## [Task to complete]
Type out the full set of entries again, unchanged.

Records Block Start

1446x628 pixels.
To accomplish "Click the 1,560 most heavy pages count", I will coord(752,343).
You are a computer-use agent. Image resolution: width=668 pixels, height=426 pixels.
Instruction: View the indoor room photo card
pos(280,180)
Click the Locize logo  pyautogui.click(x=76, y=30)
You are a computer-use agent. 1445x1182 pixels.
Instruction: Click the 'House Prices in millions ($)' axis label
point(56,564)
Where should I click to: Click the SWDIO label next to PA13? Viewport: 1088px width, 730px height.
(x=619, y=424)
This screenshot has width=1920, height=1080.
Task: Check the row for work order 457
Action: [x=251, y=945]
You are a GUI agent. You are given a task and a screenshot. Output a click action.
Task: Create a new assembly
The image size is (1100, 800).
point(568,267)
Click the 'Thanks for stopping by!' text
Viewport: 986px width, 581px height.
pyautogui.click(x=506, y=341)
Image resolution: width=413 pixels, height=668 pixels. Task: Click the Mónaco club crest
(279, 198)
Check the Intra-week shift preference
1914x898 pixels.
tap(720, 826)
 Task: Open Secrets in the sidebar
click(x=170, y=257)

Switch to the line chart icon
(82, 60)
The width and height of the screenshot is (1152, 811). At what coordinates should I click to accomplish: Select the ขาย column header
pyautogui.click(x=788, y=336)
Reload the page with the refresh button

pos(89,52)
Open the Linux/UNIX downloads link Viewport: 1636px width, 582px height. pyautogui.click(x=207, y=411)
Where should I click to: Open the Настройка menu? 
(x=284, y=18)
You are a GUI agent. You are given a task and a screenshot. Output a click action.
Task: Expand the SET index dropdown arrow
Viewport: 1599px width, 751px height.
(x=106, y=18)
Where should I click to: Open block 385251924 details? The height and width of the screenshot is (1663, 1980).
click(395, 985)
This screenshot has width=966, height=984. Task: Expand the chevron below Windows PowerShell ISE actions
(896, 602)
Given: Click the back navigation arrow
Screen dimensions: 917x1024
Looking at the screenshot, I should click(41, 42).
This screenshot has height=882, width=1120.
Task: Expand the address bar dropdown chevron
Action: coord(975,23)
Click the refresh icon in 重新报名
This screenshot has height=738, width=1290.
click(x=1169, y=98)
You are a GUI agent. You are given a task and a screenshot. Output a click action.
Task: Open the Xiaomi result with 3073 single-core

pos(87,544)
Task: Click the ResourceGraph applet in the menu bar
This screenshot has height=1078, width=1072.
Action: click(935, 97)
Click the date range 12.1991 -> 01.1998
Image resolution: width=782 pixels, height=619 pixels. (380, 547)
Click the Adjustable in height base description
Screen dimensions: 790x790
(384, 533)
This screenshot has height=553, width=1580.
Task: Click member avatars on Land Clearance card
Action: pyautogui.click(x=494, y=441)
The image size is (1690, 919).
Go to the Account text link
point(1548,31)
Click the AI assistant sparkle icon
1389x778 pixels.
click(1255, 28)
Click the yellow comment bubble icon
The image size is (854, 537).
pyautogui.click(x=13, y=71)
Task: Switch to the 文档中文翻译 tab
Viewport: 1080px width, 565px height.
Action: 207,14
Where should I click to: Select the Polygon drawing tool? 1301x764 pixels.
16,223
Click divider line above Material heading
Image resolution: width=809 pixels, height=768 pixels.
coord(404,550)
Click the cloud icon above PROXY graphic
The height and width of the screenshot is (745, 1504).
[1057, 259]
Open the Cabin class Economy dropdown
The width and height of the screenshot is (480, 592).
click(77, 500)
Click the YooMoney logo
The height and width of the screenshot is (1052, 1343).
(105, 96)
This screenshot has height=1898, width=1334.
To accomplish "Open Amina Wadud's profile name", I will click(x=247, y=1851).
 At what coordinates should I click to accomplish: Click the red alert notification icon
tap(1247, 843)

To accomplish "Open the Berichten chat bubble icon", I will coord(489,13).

Records Block End

## [Reply to the task]
1446x628 pixels.
To accomplish "Click the 1,560 most heavy pages count", I will coord(752,343).
You are a computer-use agent. Image resolution: width=668 pixels, height=426 pixels.
Instruction: View the indoor room photo card
pos(280,180)
Click the Locize logo  pyautogui.click(x=76, y=30)
You are a computer-use agent. 1445x1182 pixels.
Instruction: Click the 'House Prices in millions ($)' axis label
point(56,564)
Where should I click to: Click the SWDIO label next to PA13? Viewport: 1088px width, 730px height.
(x=619, y=424)
This screenshot has width=1920, height=1080.
Task: Check the row for work order 457
Action: [x=251, y=945]
You are a GUI agent. You are given a task and a screenshot. Output a click action.
Task: Create a new assembly
The image size is (1100, 800).
point(568,267)
Click the 'Thanks for stopping by!' text
Viewport: 986px width, 581px height.
pyautogui.click(x=506, y=341)
Image resolution: width=413 pixels, height=668 pixels. Task: Click the Mónaco club crest
(279, 198)
Check the Intra-week shift preference
1914x898 pixels.
tap(720, 826)
 Task: Open Secrets in the sidebar
click(x=170, y=257)

Switch to the line chart icon
(82, 60)
The width and height of the screenshot is (1152, 811). At what coordinates should I click to accomplish: Select the ขาย column header
pyautogui.click(x=788, y=336)
Reload the page with the refresh button

pos(89,52)
Open the Linux/UNIX downloads link Viewport: 1636px width, 582px height. pyautogui.click(x=207, y=411)
Where should I click to: Open the Настройка menu? 
(x=284, y=18)
You are a GUI agent. You are given a task and a screenshot. Output a click action.
Task: Expand the SET index dropdown arrow
Viewport: 1599px width, 751px height.
(x=106, y=18)
Where should I click to: Open block 385251924 details? The height and width of the screenshot is (1663, 1980).
click(395, 985)
This screenshot has width=966, height=984. Task: Expand the chevron below Windows PowerShell ISE actions
(896, 602)
Given: Click the back navigation arrow
Screen dimensions: 917x1024
Looking at the screenshot, I should click(41, 42).
This screenshot has height=882, width=1120.
Task: Expand the address bar dropdown chevron
Action: coord(975,23)
Click the refresh icon in 重新报名
This screenshot has height=738, width=1290.
click(x=1169, y=98)
You are a GUI agent. You are given a task and a screenshot. Output a click action.
Task: Open the Xiaomi result with 3073 single-core

pos(87,544)
Task: Click the ResourceGraph applet in the menu bar
This screenshot has height=1078, width=1072.
Action: click(935, 97)
Click the date range 12.1991 -> 01.1998
Image resolution: width=782 pixels, height=619 pixels. (380, 547)
Click the Adjustable in height base description
Screen dimensions: 790x790
(384, 533)
This screenshot has height=553, width=1580.
Task: Click member avatars on Land Clearance card
Action: pyautogui.click(x=494, y=441)
The image size is (1690, 919).
Go to the Account text link
point(1548,31)
Click the AI assistant sparkle icon
1389x778 pixels.
click(1255, 28)
Click the yellow comment bubble icon
The image size is (854, 537).
pyautogui.click(x=13, y=71)
Task: Switch to the 文档中文翻译 tab
Viewport: 1080px width, 565px height.
Action: 207,14
Where should I click to: Select the Polygon drawing tool? 1301x764 pixels.
16,223
Click divider line above Material heading
Image resolution: width=809 pixels, height=768 pixels.
coord(404,550)
Click the cloud icon above PROXY graphic
The height and width of the screenshot is (745, 1504).
[1057, 259]
Open the Cabin class Economy dropdown
The width and height of the screenshot is (480, 592).
click(77, 500)
Click the YooMoney logo
The height and width of the screenshot is (1052, 1343).
(105, 96)
This screenshot has height=1898, width=1334.
To accomplish "Open Amina Wadud's profile name", I will click(x=247, y=1851).
 At what coordinates should I click to accomplish: Click the red alert notification icon
tap(1247, 843)

To accomplish "Open the Berichten chat bubble icon", I will coord(489,13).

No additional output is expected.